13:1-2 So Abram went up from Egypt to the Negev, with his wife and everything he had, and Lot went with him. Abram had become very wealthy in livestock and in silver and gold. (NIV)
Wealth
No doubt Abram traded many of the goods he had brought down into Egypt to accumulate the precious metals. Israel later left Egypt with much livestock, silver and gold (EXO 12:35,38).
13:3-4 From the Negev he went from place to place until he came to Bethel, to the place between Bethel and Ai where his tent had been earlier and where he had first built an altar. There Abram called on the name of the LORD. (NIV)
Calling upon God
We find no evidence that Abram built an altar and attempted to approach God until he came back to this area.
13:5-7 Now Lot, who was moving about with Abram, also had flocks and herds and tents. But the land could not support them while they stayed together, for their possessions were so great that they were not able to stay together. And quarreling arose between Abram's herdsmen and the herdsmen of Lot. The Canaanites and Perizzites were also living in the land at that time. (NIV)
Lot
Lot was apparently a patriarch in his own right, due to the livestock credited to his possession. The name “Perizzites” seems to indicate people who lived in small rural villages.

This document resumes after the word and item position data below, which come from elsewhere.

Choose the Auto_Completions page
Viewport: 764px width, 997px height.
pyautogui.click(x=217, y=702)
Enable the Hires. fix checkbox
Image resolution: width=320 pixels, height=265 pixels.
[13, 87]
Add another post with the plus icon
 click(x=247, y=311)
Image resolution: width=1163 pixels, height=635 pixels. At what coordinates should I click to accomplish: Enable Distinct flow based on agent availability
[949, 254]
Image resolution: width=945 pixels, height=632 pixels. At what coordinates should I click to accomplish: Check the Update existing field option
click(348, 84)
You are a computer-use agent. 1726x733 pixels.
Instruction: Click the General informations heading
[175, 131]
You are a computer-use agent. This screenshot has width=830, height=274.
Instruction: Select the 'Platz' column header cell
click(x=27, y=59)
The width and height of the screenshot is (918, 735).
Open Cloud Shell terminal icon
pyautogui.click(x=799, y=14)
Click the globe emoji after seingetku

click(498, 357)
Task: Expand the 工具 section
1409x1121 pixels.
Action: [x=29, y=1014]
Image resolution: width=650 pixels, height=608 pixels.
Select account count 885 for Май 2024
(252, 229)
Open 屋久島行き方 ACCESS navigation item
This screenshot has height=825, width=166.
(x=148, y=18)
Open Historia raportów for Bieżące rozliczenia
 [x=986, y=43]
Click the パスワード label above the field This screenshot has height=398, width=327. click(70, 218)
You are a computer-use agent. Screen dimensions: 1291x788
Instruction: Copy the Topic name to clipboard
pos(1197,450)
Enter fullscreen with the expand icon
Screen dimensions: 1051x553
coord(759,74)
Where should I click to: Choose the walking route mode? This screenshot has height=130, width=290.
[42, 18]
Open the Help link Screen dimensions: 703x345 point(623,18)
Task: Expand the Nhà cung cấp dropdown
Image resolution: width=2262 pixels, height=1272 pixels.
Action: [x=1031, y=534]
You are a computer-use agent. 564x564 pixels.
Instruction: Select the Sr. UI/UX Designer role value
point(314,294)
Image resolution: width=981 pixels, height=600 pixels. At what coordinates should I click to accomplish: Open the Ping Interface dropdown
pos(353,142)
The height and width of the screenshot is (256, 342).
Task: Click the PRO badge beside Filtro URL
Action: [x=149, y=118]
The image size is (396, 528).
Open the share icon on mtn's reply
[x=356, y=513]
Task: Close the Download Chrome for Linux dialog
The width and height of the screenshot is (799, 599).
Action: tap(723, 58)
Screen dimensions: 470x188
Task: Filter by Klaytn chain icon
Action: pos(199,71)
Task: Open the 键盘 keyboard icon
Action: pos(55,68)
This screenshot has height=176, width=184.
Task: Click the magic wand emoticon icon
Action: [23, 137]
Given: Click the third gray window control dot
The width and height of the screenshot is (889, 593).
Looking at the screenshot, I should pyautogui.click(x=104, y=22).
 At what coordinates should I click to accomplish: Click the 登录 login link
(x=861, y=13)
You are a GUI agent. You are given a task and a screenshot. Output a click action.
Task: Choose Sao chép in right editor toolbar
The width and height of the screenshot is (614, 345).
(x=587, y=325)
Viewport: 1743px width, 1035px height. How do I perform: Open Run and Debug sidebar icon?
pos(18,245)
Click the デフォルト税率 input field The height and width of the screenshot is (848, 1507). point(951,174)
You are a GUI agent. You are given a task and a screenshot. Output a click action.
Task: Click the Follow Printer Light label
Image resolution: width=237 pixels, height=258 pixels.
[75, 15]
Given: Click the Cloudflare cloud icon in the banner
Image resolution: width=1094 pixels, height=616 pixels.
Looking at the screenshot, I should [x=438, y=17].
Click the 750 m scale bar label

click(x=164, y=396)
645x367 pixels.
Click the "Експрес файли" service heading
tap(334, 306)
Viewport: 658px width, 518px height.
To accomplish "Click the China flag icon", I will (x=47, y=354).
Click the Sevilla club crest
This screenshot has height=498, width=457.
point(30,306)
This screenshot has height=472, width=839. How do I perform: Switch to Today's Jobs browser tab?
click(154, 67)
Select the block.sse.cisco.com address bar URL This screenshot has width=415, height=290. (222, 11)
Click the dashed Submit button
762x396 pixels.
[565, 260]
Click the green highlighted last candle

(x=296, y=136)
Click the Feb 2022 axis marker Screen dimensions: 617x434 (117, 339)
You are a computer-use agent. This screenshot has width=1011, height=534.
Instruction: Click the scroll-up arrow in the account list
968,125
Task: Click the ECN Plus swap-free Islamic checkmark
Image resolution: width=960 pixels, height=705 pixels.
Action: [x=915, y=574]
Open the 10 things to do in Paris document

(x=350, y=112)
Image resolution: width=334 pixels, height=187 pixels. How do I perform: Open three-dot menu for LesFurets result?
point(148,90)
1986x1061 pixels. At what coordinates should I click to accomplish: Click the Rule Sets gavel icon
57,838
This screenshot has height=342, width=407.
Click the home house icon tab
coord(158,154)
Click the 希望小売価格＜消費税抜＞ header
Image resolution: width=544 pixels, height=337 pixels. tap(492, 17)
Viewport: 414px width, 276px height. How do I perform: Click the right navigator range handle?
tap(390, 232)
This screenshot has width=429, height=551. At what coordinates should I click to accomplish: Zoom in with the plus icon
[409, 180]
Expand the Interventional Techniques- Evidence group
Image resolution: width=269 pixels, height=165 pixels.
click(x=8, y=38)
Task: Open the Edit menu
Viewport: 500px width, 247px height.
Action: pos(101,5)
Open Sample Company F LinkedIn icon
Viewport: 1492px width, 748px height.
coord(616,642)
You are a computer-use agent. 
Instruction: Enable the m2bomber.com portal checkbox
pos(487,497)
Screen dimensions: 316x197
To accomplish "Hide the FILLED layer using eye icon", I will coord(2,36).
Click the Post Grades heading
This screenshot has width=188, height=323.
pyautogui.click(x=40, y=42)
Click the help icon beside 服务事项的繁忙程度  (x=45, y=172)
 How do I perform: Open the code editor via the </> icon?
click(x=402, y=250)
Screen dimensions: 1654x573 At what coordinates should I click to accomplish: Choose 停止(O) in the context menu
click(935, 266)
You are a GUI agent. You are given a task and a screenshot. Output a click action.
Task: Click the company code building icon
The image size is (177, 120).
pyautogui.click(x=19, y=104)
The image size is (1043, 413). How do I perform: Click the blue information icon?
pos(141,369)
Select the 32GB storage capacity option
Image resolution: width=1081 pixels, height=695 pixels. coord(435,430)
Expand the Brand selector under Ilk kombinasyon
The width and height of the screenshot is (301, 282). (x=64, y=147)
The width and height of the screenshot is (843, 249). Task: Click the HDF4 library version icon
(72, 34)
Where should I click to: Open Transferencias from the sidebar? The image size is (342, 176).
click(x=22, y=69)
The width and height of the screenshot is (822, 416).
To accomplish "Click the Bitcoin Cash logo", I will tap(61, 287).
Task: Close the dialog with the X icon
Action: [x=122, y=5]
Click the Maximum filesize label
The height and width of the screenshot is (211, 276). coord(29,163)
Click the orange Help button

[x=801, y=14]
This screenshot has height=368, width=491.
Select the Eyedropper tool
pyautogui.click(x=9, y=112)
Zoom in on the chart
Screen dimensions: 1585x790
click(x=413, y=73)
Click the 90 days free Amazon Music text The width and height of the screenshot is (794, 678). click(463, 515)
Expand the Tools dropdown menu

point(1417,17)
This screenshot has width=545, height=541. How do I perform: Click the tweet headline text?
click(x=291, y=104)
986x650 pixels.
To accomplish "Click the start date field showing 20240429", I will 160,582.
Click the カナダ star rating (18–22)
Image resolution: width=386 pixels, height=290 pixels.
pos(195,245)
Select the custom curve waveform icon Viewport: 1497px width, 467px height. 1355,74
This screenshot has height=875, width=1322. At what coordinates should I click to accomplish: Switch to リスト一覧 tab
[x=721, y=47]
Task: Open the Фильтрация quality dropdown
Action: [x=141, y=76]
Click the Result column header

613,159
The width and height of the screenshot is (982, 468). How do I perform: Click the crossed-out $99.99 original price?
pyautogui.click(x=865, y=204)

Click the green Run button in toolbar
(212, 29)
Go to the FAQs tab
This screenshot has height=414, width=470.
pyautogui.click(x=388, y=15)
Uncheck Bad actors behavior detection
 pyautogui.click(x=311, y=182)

13:8-11 So Abram said to Lot, "Let's not have any quarreling between you and me, or between your herdsmen and mine, for we are brothers. Is not the whole land before you? Let's part company. If you go to the left, I'll go to the right; if you go to the right, I'll go to the left." Lot looked up and saw that the whole plain of the Jordan was well watered, like the garden of the LORD, like the land of Egypt, toward Zoar. (This was before the LORD destroyed Sodom and Gomorrah.) So Lot chose for himself the whole plain of the Jordan and set out toward the east. The two men parted company: (NIV)
Abram treated Lot as an equal–-a detail God inspired Moses to include, possibly to show that the Ammonites and Moabites had no claim on the land in his day since their ancestor had chosen the land to the east.
13:12-13 Abram lived in the land of Canaan, while Lot lived among the cities of the plain and pitched his tents near Sodom. Now the men of Sodom were wicked and were sinning greatly against the LORD. (NIV)
Sinning Greatly
They were practicing homosexuality, a sin of perversion (LEV 18:22).
13:14-15 The LORD said to Abram after Lot had parted from him, "Lift up your eyes from where you are and look north and south, east and west. All the land that you see I will give to you and your offspring forever [“ad olam” = “to the end of the present order”]. (NIV)
Expansion of the Promise
God now expands the territory earlier defined (12:7).
13:16-18 I will make your offspring like the dust of the earth, so that if anyone could count the dust, then your offspring could be counted. Go walk through the length and breadth of the land, for I am giving it to you." So Abram moved his tents [a reference to going throughout the land, as commanded by God] and went to live near the great trees of Mamre at Hebron, where he built an altar to the LORD. (NIV)
Mamre
Mamre was an Amorite who became a friend of Abram (14:13).
Hebron
Hebron, located approximately 20 miles south of Jerusalem, was later named Kirjath-arba, meaning "the city of the four" (23:2). All of the places Abram chose to go to were of commercial importance and places of religious pilgrimmage and consequently on major trade routes.